The state of DataFrames.jl H2O benchmark

@jangorecki has released the newest Database-like ops benchmark (by the way - thank you Jan for jour fantastic work!). I have decided to write this post as for the first time with DataFrames.jl 0.21.4 + CSV.jl 0.7.1 we have managed to successfully pass all groupby tests (and it is really selective, for 50GB size; e.g. pandas or dplyr do not pass it). Passing this last hurdle was possible mainly due to work of @quinnj so :clap: (of course many others have worked hard for years to make this happen).

What are the key take-aways for groupby tests:

  • if we ignore compilation time, we are roughly on par with the fastest options if number of groups is not very large;
  • if there are many groups the results are mixed, but there are cases when we are very bad; @nalimilan has been recently working on improving it (and in particular taking advantage of multi threading) - so I am anxiously waiting to see what he came up with;
  • when pandas or dplyr work (these I would say are typical packages regular users work with) we are either on par or significantly better

What we learn from join tests:

  • we are very, very bad here (in terms of both: performance and memory usage) and this is the key think we should focus on improving (we knew it, but it is just confirmed again)
53 Likes

Congrats for jumping over the 50G hurdle! It’s huge!

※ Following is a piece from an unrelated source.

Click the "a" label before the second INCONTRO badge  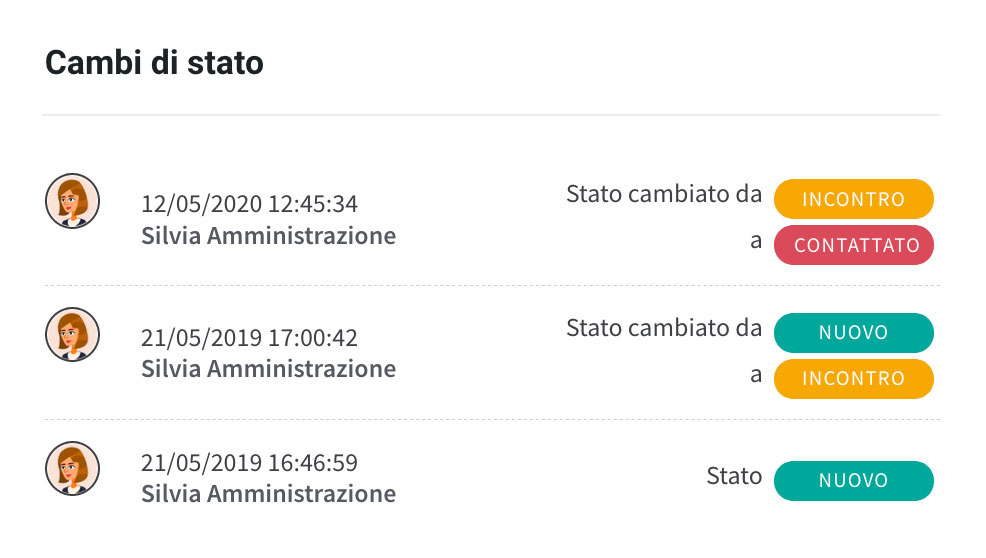coord(756,374)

Just curious, do we know the reasons why joins don’t perform well yet?

4 Likes

This is a great display of progress.

do we know the reasons why joins don’t perform well yet?

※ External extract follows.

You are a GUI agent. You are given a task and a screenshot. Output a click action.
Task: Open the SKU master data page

The “low hanging fruit” AFAICT is that if left table is large and right table is small we still match right to left, not the other way around. This should be a relatively easy fix reusing the current code we have.

In general - efficient joins are hard and many cases have to be considered. The code doing joins in DataFrames.jl has not been touched for 3 years, and this is ages in case of Julia as you know. My ideal solution would be to have a general package that would perform row matching for joins getting some type stable input, and in DataFrames.jl we would just delegate this part of work to it and would concentrate only on composing the result.

9 Likes

A side question, is JuliaDB still under maintenance? If yes, what will be the relationship between DataFrames and JuliaDB?

1 Like

yes, and maintained by Julia computing; well, JuliaDB is ~ for persistent storage and DataFrames are in-memory data structure.

1 Like

Hi @bkamins,

How does it compare with data.table? Whenever I need to hit 50GBs of data in R, I reach for data.table instead of dplyr because it is so much faster.

1 Like

It’s in the benchmarks. In general, data.table is faster for almost all standard things.

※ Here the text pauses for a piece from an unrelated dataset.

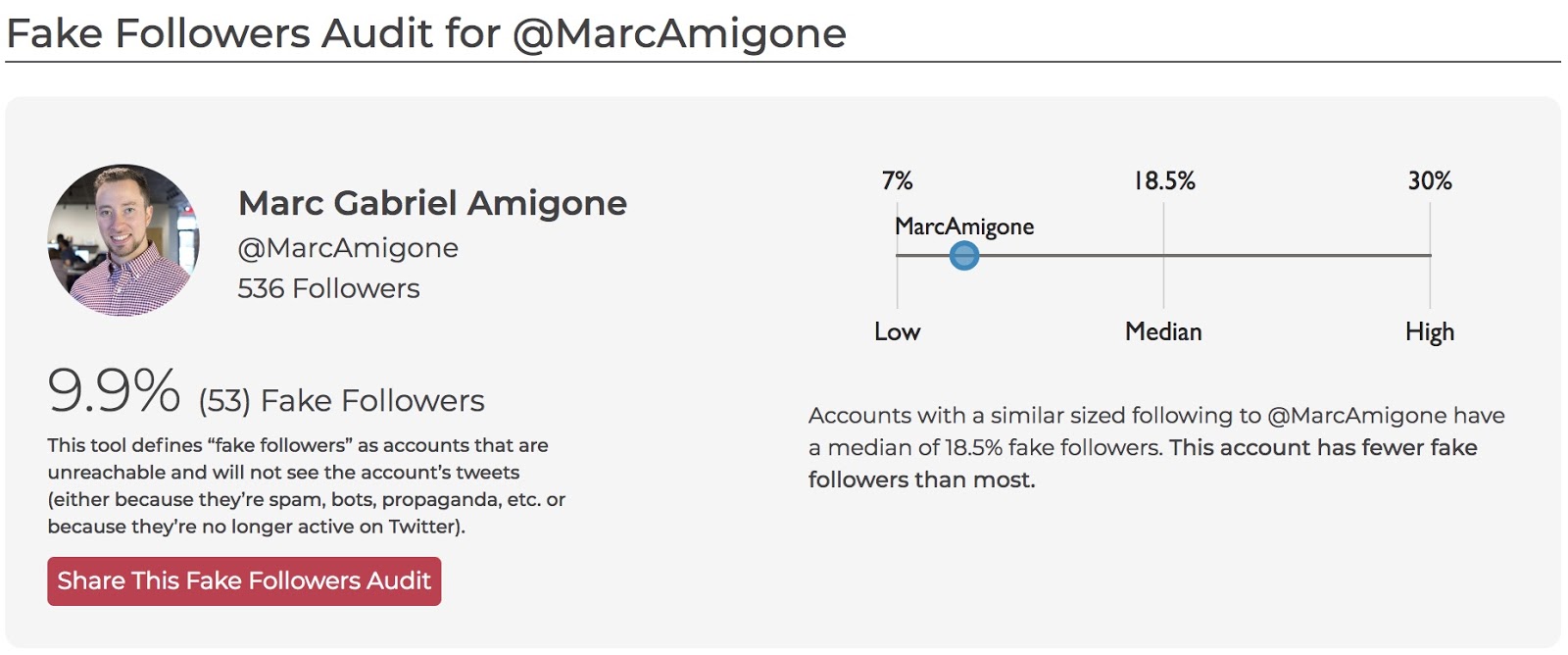Click Marc Gabriel Amigone's profile photo
Screen dimensions: 1568x655
(x=123, y=240)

However, for highly customised code, I think Julia has an edge. But for me 90%+ of uses are standard stuff.

Just curious, thank you!

Isn’t a big use case of JuliaDB, with IndexTables in particular, also in-memory filtering, grouping, and joins? The API is very similar to DataFrames.jl.

Just to add - data.table is using multi-threading, while currently DataFrames.jl is single threaded. @nalimilan has recently been investigating adding threading to DataFrames.jl.

7 Likes

Hello.

Do this benchmarks
https://h2oai.github.io/db-benchmark/

already include multithreading and the following optimizations…?

https://github.com/JuliaData/DataFrames.jl/pull/2736
https://github.com/JuliaData/DataFrames.jl/pull/2733
https://github.com/JuliaData/DataFrames.jl/issues/2660

The first line in the script code…

and

instructs Julia to use 20 threads but I’m not sure the benchmark was performed with that option because the results are quite slow compared to data.table and Polars.

No they do not.

These benchmarks fail because the server on which H2O benchmarks are run does not support -S option as we learned.

We are waiting for running of the benchmarks with a workaround.

The current benchmarks are not reflecting the state of the DataFrames.jl package (actually they are worse than if we run it on a single thread due to a bug in testing code).

H2O team promised to run correct benchmark this week.

6 Likes

H2O benchmarks for DataFrames.jl 1.1.0 are out (so expect that the next time they will be run we will be a bit better as current 1.1.1 release has some performance improvements), here is a link for a reference Database-like ops benchmark.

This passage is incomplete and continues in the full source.